As of the 2010 census, There were 5,437 people, 2,330 Households and 1,417 families residing in the borough. The Population density was. The racial makeup of the borough was 94.5% White, 2.1% Hispanic or Latino ancestry of any race, 2.5% Black or African American, 0.9% Asian, 1.3% were two or more races, 0.4% were some other race and 0.2% Native American.

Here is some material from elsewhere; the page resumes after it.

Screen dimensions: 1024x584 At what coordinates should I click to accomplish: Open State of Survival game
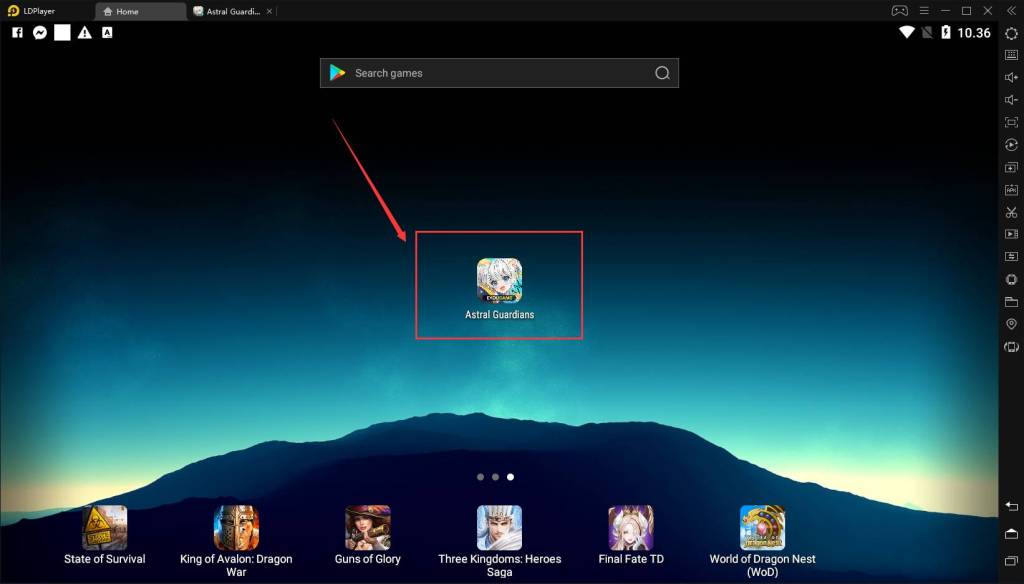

As of the 2000 census,  there were 5,548 people, 2,393 households, and 1,536 families residing in the borough. The population density was 3,908.2 people per square mile (1,508.5/km2). There were 2,551 housing units at an average density of 1,797.0 per square mile (693.6/km2). The racial makeup of the borough was 97.22% White, 0.76% African American, 0.14% Native American, 0.70% Asian, 0.05% Pacific Islander, 0.29% from other races, and 0.83% from two or more races. Hispanic or Latino of any race were 1.26% of the population.

There were 2,393 households, out of which 28.0% had children under the age of 18 living with them, 48.7% were married couples living together, 11.5% had a female householder with no husband present, and 35.8% were non-families. 31.8% of all households were made up of individuals, and 16.3% had someone living alone who was 65 years of age or older. The average household size was 2.31 and the average family size was 2.89.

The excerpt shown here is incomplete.